حَدَّثَنَا الْحَسَنُ بْنُ عَلِيٍّ الْحُلْوَانِيُّ، وَعَبْدُ بْنُ حُمَيْدٍ، قَالاَ حَدَّثَنَا أَبُو عَامِرٍ الْعَقَدِيُّ، عَنِ الْمُغِيرَةِ، - وَهُوَ ابْنُ عَبْدِ الرَّحْمَنِ الْحِزَامِيُّ - عَنْ أَبِي الزِّنَادِ، عَنِ الأَعْرَجِ، عَنْ أَبِي، هُرَيْرَةَ أَنَّ النَّبِيَّ صلى الله عليه وسلم قَالَ ‏"‏ لاَ تَمَنَّوْا لِقَاءَ الْعَدُوِّ فَإِذَا لَقِيتُمُوهُمْ فَاصْبِرُوا‏"‏ ‏.‏
Traducción
Abu Nadr narra que se enteró por una carta enviada por un hombre de la tribu Aslam, que era compañero del Profeta (ﷺ) y cuyo nombre era 'Abdullah b. Abu Aufa, a 'Umar b. 'Ubaidullah cuando este último marchó sobre Haruriyya (Jawarij) informándole que el Mensajero de Allah (ﷺ), en uno de esos días en que la mentira se enfrentaba al enemigo, esperó hasta que el sol se ocultó. Luego se puso de pie (para dirigirse a la gente) y dijo

Oh, hombres, no deseéis encontraros con el enemigo.
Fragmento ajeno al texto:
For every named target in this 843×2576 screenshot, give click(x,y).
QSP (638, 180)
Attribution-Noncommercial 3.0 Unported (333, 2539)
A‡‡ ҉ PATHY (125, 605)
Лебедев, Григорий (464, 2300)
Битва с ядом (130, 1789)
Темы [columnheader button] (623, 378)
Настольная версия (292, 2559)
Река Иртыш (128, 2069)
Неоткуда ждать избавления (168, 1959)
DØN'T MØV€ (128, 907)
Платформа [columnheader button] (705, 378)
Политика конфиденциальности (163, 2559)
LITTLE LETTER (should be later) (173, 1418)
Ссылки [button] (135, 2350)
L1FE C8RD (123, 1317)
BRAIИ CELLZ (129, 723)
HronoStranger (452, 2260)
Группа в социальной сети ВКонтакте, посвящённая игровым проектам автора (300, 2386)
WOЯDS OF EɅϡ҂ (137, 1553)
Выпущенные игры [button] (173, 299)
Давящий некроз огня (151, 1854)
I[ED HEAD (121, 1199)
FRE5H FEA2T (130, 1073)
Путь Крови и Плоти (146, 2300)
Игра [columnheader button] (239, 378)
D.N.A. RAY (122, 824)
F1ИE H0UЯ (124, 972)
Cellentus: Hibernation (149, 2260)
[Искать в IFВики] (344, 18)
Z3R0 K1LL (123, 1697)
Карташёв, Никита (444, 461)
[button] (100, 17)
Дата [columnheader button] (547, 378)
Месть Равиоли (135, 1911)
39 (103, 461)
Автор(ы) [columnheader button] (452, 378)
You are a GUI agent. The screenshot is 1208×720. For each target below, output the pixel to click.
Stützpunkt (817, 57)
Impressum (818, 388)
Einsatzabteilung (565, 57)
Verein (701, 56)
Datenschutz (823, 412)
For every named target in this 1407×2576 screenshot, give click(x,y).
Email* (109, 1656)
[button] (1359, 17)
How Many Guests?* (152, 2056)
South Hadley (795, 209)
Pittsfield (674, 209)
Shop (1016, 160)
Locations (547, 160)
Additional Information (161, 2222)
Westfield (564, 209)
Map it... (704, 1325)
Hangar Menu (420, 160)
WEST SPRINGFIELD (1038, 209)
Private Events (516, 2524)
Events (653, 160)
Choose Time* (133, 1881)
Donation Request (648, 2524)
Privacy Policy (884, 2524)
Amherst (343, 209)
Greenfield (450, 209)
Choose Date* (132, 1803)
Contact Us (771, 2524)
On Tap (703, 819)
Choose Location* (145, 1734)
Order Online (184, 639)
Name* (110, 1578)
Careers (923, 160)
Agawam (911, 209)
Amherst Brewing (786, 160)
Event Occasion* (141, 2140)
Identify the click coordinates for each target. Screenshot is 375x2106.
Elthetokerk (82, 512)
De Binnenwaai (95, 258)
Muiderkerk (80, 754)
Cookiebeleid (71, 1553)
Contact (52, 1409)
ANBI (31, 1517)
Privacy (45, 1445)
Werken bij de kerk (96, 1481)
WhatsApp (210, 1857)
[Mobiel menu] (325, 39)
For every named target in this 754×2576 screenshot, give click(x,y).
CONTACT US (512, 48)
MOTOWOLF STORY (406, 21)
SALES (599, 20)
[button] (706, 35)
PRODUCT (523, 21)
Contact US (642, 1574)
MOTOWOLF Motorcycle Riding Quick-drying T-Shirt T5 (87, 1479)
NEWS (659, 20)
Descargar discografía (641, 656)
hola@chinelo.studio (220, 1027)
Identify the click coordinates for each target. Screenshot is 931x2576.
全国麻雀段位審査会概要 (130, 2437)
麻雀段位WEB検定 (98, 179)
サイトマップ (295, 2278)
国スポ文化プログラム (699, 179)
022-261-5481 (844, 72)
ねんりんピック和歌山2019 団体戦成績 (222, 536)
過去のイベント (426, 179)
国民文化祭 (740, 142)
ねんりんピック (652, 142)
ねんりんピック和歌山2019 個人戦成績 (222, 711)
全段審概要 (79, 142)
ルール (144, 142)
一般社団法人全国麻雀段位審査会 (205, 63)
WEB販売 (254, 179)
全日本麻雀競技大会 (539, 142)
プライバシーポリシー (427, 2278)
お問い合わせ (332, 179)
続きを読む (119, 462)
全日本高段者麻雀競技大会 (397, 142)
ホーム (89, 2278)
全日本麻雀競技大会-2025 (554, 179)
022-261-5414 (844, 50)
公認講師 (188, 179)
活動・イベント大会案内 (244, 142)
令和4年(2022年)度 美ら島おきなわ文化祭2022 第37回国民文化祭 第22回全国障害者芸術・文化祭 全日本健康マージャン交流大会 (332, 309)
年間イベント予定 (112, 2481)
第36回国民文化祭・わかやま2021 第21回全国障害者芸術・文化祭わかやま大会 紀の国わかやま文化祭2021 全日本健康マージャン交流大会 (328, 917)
Rezad a Alá para que os conceda seguridad, pero cuando tengáis que encontraros con ellos, tened paciencia y sabed que el Paraíso está bajo la sombra de las espadas. Entonces el Mensajero de Allah (ﷺ) se puso de pie (de nuevo) y dijo: Oh, Allah. Revelador de la Escritura, dispersador de las nubes, vencedor de las hordas, derrota a nuestros enemigos y ayúdanos a enfrentarlos.